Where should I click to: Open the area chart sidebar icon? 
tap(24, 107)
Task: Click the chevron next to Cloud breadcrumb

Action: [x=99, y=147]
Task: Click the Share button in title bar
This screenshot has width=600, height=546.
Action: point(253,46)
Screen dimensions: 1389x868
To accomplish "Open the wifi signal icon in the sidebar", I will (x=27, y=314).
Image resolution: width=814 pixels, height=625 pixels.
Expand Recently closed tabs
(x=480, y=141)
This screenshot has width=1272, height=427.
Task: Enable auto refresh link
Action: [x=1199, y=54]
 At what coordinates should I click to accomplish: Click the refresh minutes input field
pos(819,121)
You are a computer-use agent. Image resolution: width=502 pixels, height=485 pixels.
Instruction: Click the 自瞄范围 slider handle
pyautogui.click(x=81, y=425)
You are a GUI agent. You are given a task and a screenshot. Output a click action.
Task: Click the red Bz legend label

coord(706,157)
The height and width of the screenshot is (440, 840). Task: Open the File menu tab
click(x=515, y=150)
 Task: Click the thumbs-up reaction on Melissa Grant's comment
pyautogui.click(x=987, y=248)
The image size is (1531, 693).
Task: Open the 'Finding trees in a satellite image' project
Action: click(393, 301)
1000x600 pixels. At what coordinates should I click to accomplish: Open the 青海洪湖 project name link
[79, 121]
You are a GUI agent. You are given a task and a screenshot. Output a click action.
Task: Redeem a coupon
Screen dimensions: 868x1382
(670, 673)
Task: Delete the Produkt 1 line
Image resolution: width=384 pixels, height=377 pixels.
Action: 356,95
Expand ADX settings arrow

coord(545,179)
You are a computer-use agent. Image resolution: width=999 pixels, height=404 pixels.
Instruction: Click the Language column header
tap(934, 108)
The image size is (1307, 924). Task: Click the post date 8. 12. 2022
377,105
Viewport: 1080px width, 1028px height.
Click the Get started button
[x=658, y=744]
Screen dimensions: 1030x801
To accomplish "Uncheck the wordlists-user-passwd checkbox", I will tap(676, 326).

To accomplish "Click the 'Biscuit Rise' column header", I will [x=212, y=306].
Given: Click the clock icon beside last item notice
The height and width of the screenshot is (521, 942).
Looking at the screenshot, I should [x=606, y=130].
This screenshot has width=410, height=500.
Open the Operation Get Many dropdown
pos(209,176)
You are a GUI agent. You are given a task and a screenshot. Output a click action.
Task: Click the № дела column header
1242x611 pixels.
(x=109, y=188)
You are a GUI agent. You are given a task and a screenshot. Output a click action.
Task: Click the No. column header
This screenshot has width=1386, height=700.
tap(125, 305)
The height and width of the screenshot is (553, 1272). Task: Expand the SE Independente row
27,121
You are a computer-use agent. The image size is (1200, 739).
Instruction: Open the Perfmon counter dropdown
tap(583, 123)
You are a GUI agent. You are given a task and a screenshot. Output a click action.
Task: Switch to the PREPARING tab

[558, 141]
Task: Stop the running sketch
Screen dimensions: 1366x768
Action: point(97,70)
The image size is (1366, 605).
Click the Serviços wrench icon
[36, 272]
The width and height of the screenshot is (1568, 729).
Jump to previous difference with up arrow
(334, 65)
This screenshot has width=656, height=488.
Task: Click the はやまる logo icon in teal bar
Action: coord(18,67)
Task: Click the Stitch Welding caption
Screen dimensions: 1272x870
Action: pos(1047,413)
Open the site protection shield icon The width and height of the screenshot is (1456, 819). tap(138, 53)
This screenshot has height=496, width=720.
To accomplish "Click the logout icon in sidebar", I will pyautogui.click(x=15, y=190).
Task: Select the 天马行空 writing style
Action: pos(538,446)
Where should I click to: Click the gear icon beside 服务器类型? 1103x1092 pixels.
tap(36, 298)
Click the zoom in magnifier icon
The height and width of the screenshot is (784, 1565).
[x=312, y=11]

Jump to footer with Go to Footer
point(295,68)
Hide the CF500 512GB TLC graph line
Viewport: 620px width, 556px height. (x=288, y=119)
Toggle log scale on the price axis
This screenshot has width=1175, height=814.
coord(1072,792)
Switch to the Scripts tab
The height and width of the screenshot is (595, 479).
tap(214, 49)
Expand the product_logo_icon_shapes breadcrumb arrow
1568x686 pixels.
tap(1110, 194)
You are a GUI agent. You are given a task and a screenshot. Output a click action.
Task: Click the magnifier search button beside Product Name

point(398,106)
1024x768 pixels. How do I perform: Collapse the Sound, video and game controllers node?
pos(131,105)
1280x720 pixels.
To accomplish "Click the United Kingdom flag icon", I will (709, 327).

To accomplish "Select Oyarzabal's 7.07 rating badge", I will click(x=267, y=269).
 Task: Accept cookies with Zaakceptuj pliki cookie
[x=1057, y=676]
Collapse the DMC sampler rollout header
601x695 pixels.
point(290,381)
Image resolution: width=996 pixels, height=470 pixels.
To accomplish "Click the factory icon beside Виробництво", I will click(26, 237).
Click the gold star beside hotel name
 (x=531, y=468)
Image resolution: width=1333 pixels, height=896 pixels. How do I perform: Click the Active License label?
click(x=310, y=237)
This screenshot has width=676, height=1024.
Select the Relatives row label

WHAT YOU WILL DO →
Copy every line above in which the string "computer" shows up.

RESPONSE AREA →
You are a computer-use agent. Image resolution: width=502 pixels, height=485 pixels.
You are a computer-use agent. Image resolution: width=999 pixels, height=404 pixels.
You are a computer-use agent. The image size is (1200, 739).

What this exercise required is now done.